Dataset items
⁂
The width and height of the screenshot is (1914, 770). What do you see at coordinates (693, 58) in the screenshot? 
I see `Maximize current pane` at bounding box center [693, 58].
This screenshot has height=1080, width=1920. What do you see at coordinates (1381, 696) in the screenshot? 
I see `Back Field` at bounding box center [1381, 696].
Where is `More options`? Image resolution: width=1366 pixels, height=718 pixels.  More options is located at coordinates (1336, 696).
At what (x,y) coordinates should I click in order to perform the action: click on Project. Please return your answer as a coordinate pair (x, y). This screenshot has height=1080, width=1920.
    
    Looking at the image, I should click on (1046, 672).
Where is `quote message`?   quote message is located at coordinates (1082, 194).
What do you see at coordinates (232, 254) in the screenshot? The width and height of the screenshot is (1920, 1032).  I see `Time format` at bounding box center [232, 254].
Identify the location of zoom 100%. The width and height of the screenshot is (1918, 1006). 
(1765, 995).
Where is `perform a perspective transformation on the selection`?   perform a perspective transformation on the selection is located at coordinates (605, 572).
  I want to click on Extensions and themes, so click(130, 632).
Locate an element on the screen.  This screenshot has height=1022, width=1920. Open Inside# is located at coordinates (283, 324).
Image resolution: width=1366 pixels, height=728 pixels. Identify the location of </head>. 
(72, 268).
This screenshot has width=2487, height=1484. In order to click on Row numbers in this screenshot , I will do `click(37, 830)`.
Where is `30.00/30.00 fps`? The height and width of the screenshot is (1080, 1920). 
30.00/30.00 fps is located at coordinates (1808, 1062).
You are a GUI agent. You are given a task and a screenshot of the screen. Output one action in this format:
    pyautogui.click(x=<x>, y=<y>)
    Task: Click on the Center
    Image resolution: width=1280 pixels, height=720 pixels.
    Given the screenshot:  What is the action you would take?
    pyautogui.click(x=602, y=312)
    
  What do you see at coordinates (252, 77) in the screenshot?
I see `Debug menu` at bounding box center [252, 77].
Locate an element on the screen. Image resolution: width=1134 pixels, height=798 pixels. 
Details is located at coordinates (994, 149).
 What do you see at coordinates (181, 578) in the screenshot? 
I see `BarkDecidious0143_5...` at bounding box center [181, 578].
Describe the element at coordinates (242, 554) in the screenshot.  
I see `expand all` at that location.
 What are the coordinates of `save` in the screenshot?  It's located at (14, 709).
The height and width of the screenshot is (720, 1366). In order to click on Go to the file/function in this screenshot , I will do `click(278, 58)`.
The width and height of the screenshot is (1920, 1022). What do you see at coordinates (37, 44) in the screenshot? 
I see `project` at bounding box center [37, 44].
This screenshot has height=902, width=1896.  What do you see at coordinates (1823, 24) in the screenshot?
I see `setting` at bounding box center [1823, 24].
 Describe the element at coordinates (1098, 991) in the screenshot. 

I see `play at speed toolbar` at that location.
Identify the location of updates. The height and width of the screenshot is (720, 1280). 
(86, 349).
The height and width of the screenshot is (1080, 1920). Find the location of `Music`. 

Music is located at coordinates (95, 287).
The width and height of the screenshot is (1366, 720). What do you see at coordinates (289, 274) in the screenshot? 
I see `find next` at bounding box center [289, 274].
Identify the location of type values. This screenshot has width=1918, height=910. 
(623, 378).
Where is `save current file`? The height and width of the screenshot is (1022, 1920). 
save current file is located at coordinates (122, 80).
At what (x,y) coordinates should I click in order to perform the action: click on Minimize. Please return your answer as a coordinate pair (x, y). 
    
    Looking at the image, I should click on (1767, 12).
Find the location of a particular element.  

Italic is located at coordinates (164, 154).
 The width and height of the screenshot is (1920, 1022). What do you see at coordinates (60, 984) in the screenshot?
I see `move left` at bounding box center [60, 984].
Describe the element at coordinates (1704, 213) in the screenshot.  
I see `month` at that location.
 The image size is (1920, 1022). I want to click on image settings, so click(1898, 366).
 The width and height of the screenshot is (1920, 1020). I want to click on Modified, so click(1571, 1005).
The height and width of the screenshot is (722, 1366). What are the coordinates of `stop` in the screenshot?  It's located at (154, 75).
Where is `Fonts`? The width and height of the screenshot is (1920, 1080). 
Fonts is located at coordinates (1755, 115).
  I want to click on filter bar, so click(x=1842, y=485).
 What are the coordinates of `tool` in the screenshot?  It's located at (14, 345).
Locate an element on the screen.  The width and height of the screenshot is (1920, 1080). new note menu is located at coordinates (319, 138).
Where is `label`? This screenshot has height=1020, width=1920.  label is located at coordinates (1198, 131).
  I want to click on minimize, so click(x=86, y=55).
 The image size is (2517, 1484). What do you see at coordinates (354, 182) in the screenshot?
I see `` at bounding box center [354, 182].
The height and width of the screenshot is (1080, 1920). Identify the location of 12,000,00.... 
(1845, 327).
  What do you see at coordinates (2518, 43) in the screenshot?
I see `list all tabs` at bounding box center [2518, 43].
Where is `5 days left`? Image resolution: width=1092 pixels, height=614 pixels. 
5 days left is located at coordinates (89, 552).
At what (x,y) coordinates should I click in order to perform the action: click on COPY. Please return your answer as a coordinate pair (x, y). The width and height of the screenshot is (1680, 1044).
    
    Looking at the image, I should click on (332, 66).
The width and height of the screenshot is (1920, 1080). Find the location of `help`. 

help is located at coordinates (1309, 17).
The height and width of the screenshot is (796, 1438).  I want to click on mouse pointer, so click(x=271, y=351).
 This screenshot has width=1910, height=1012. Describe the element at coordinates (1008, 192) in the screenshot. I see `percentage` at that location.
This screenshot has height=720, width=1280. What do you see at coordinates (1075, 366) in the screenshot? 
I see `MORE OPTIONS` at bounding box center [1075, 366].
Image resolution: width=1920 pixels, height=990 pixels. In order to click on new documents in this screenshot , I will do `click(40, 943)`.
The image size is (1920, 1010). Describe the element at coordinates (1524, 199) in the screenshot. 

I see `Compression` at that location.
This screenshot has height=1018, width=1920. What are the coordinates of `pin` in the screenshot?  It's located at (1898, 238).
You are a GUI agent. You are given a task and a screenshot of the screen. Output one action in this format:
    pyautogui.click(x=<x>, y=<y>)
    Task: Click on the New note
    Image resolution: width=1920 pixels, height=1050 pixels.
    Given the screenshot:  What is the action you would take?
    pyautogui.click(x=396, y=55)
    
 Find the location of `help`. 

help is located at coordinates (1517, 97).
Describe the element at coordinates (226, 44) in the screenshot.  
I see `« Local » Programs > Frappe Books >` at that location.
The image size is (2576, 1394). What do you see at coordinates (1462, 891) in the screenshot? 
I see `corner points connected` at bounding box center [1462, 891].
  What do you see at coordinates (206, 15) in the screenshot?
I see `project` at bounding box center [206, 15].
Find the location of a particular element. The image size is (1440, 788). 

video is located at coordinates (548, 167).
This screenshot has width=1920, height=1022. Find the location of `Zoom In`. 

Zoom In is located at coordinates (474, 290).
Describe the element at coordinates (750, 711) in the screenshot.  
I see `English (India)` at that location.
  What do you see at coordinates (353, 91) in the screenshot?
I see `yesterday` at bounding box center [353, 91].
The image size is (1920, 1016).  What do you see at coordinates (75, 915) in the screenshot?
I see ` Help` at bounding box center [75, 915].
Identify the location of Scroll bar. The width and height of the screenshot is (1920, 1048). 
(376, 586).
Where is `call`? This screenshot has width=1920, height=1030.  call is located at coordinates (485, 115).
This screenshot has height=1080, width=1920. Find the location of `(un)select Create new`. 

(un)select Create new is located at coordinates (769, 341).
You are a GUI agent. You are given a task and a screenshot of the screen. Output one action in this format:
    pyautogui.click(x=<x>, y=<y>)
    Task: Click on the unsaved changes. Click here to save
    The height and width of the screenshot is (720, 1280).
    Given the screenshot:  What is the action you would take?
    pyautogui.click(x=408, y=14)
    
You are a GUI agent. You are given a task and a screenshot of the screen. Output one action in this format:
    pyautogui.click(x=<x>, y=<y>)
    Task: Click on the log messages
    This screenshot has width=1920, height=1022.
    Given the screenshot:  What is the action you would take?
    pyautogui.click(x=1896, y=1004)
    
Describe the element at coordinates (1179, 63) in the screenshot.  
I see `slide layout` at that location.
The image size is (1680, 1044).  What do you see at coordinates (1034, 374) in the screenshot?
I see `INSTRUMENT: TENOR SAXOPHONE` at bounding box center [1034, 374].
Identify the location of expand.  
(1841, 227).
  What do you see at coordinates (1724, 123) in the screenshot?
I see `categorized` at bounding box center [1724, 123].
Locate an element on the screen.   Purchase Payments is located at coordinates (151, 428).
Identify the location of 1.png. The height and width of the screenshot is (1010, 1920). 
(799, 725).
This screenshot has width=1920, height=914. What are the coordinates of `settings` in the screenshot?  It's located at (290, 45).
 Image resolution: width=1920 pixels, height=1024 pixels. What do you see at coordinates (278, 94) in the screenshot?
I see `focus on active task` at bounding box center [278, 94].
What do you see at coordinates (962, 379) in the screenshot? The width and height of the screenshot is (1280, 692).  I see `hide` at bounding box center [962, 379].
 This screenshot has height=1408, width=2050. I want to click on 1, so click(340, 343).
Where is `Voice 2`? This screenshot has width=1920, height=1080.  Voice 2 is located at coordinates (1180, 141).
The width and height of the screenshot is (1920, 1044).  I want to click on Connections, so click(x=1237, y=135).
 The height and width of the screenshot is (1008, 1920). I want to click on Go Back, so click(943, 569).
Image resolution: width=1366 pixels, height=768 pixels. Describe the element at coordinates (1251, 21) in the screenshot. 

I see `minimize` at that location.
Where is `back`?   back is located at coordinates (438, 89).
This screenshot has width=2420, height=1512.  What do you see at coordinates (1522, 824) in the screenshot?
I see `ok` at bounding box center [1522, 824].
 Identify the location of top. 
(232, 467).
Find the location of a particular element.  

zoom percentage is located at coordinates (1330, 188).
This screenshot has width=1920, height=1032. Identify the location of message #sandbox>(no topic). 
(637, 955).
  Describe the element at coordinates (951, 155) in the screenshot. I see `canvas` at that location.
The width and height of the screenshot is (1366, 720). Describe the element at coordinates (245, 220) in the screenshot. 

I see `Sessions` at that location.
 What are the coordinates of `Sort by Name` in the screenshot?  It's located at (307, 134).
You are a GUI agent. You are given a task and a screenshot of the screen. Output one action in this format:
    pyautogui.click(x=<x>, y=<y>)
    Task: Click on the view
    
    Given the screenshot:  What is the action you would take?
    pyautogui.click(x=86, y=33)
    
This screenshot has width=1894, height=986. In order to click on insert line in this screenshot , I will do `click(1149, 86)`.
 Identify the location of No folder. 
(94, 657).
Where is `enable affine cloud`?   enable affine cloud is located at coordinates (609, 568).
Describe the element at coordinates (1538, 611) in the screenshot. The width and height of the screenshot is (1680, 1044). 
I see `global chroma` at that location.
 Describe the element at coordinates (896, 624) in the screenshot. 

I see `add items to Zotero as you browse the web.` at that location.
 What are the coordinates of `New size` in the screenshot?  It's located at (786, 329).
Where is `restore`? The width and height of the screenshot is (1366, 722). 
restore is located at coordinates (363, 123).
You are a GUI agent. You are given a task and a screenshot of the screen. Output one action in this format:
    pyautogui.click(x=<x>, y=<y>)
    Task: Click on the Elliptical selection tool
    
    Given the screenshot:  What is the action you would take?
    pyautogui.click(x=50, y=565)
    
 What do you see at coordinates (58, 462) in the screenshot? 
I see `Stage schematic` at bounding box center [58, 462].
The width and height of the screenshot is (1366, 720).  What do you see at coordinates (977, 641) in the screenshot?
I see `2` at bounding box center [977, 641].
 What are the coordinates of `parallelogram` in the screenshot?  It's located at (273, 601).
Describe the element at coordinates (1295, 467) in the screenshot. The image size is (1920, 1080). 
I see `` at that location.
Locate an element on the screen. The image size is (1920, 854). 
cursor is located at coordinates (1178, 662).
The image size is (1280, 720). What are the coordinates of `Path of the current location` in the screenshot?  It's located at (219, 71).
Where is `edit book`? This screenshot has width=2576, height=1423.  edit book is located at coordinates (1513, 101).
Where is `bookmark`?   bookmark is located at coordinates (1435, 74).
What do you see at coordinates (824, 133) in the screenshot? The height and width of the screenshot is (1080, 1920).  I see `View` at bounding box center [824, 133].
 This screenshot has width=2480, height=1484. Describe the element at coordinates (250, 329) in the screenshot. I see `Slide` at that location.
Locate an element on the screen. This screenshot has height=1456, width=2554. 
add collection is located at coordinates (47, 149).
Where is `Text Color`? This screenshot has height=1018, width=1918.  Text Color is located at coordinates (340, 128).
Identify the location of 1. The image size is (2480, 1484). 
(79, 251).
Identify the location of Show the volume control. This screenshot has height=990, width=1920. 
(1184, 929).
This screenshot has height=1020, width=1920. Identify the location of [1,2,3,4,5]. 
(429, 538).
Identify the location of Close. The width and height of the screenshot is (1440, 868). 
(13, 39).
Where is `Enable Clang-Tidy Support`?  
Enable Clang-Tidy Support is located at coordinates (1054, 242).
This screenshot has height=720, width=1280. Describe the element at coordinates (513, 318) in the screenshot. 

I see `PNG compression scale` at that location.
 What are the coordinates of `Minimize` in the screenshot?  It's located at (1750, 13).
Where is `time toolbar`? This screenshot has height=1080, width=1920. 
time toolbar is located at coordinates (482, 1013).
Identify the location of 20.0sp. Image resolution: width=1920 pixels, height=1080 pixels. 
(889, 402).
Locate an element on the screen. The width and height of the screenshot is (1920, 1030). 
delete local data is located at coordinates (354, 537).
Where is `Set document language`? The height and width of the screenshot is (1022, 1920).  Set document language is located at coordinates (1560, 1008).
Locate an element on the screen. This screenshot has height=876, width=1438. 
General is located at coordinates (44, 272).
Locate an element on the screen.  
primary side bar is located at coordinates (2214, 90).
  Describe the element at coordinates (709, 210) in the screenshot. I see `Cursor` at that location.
⁂
◆ YOUR OBJECTIVE ◆
Please write out the data again from its start through the line containing "coordinates (1336, 696).", swapping "screenshot" for "screen capture" and leaving everything else the same.

◆ EXPECTED ANSWER ◆
The width and height of the screen capture is (1914, 770). What do you see at coordinates (693, 58) in the screen capture? 
I see `Maximize current pane` at bounding box center [693, 58].
This screen capture has height=1080, width=1920. What do you see at coordinates (1381, 696) in the screen capture? 
I see `Back Field` at bounding box center [1381, 696].
Where is `More options`? Image resolution: width=1366 pixels, height=718 pixels.  More options is located at coordinates (1336, 696).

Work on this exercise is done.